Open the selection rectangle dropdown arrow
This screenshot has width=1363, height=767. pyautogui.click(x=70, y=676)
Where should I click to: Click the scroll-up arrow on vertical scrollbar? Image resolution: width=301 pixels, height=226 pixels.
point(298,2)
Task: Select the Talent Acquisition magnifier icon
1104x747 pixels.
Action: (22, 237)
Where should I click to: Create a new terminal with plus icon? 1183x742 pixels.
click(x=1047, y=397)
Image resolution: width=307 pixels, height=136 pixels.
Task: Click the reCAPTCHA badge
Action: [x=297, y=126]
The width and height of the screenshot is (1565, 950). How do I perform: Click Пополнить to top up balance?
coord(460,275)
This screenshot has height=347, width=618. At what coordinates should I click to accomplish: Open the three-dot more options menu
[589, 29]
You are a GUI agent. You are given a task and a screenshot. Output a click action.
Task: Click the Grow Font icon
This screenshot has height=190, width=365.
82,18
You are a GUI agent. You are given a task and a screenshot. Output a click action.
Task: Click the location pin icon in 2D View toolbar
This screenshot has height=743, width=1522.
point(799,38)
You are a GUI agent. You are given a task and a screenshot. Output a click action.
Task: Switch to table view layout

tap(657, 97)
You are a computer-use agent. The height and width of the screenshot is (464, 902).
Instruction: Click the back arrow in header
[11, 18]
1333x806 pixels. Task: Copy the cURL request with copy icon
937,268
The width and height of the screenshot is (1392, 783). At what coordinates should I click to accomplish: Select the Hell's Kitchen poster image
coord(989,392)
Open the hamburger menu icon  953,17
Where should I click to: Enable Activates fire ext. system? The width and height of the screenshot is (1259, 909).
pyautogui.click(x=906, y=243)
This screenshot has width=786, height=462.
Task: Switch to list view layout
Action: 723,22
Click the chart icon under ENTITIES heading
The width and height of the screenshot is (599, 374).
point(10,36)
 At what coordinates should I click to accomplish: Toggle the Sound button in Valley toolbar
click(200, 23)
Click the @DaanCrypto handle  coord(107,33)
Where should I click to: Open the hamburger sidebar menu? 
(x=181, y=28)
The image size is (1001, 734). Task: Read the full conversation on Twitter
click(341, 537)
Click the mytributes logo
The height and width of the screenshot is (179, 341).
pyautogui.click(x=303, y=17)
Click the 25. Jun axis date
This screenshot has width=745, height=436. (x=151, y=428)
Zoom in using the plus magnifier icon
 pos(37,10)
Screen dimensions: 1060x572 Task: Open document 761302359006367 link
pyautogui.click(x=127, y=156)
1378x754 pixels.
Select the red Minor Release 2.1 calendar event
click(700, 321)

== == ==

# WORK TO BE COMPLETED:
Present every line of the rows above as a numbered list, leaving out any blank lines.

# PROBLEM SOLUTION:
1. Open the selection rectangle dropdown arrow
2. This screenshot has width=1363, height=767. pyautogui.click(x=70, y=676)
3. Where should I click to: Click the scroll-up arrow on vertical scrollbar? Image resolution: width=301 pixels, height=226 pixels.
4. point(298,2)
5. Task: Select the Talent Acquisition magnifier icon
6. 1104x747 pixels.
7. Action: (22, 237)
8. Where should I click to: Create a new terminal with plus icon? 1183x742 pixels.
9. click(x=1047, y=397)
10. Image resolution: width=307 pixels, height=136 pixels.
11. Task: Click the reCAPTCHA badge
12. Action: [x=297, y=126]
13. The width and height of the screenshot is (1565, 950). How do I perform: Click Пополнить to top up balance?
14. coord(460,275)
15. This screenshot has height=347, width=618. At what coordinates should I click to accomplish: Open the three-dot more options menu
16. [589, 29]
17. You are a GUI agent. You are given a task and a screenshot. Output a click action.
18. Task: Click the Grow Font icon
19. This screenshot has height=190, width=365.
20. 82,18
21. You are a GUI agent. You are given a task and a screenshot. Output a click action.
22. Task: Click the location pin icon in 2D View toolbar
23. This screenshot has height=743, width=1522.
24. point(799,38)
25. You are a GUI agent. You are given a task and a screenshot. Output a click action.
26. Task: Switch to table view layout
27. tap(657, 97)
28. You are a computer-use agent. The height and width of the screenshot is (464, 902).
29. Instruction: Click the back arrow in header
30. [11, 18]
31. 1333x806 pixels. Task: Copy the cURL request with copy icon
32. 937,268
33. The width and height of the screenshot is (1392, 783). At what coordinates should I click to accomplish: Select the Hell's Kitchen poster image
34. coord(989,392)
35. Open the hamburger menu icon  953,17
36. Where should I click to: Enable Activates fire ext. system? The width and height of the screenshot is (1259, 909).
37. pyautogui.click(x=906, y=243)
38. This screenshot has width=786, height=462.
39. Task: Switch to list view layout
40. Action: 723,22
41. Click the chart icon under ENTITIES heading
42. The width and height of the screenshot is (599, 374).
43. point(10,36)
44.  At what coordinates should I click to accomplish: Toggle the Sound button in Valley toolbar
45. click(200, 23)
46. Click the @DaanCrypto handle  coord(107,33)
47. Where should I click to: Open the hamburger sidebar menu? 
48. (x=181, y=28)
49. The image size is (1001, 734). Task: Read the full conversation on Twitter
50. click(341, 537)
51. Click the mytributes logo
52. The height and width of the screenshot is (179, 341).
53. pyautogui.click(x=303, y=17)
54. Click the 25. Jun axis date
55. This screenshot has width=745, height=436. (x=151, y=428)
56. Zoom in using the plus magnifier icon
57.  pos(37,10)
58. Screen dimensions: 1060x572 Task: Open document 761302359006367 link
59. pyautogui.click(x=127, y=156)
60. 1378x754 pixels.
61. Select the red Minor Release 2.1 calendar event
62. click(700, 321)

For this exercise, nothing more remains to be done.